Get paid for procedures insurance won’t cover

April 17, 2019

Six tips that can help physicians collect on services not covered by third parties.

Getting paid for procedures continues to become more complicated. Many doctors are adding new procedures to their offerings that patients want and can benefit from, such as Botox to treat migraine headaches, dermal fillers for aesthetic purposes, laser therapies for scar reduction, stem cell and platelet rich plasma (PRP) injections for musculoskeletal disorders, genetic testing, and many more. But insurance companies often won’t pay for them. 

How can physicians collect on services not covered by third parties?

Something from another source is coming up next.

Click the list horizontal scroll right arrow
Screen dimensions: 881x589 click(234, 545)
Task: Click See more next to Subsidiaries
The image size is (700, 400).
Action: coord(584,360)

  • Be transparent about cost. Before anything is done, inform the patient how much they will need to pay and why. If a service is one that needs to be done more than once, or has that potential, let the patient know first. The patient will be upset paying out-of-pocket only to learn that there will be further expenses in the future. 

  • Ask the patient to sign a statement that they understand that they are responsible for the expenses. In my practice, if a patient receives a bill, they often claim they had no idea they were responsible for any payments. All we have to do is show them their signature and they cannot argue.

  • Ask for payment up front.The simplest way to get paid is to ask for it before the service is provided. If a patient wants Botox, for example, they should pay for it prior to the injections. It is always harder to collect after the procedure is done. You can’t get that vial of Botox back even though you’ve already paid for it. That is just lost revenue. 

  • Participate in care credit of other similar programs.Physicians can sign up for a program that allows patients to make payment plans rather than paying the whole amount at once. While this may not make sense for a procedure that is less costly, it may be the only way a patient can afford more expensive ones. This is often used by orthodontists when the cost for children’s braces is in the thousands of dollars. 

  • Be clear about all treatment options.If there are alternative options available, share them with the patient and discuss the pros or cons of each. For example, a patient with a torn meniscus ma benefit from physical therapy and non-steroidal anti-inflammatories, which insurance will cover. However, some options not covered by insurance, such as PRP and stem cell injections, may have greater efficacy and be longer acting. When a patient is aware of everything that is available, they may opt for the therapy that they have to pay for themselves. If you don’t discuss all the alternatives, they may think you are just trying to sell them something. 

  • Make sure your staff knows what is covered and what isn’t.A patient doesn’t want to schedule an appointment and be told the insurance will pay for it and then be disappointed. Also, the patient will get angry if they have the procedure done thinking it was a covered service only to get a bill later because someone made a mistake.

 

In our current healthcare system, we need to treat patients as decision makers, and the only way they can make informed choices is if they have all the facts. This does not only apply to the medical knowledge but cost factors as well.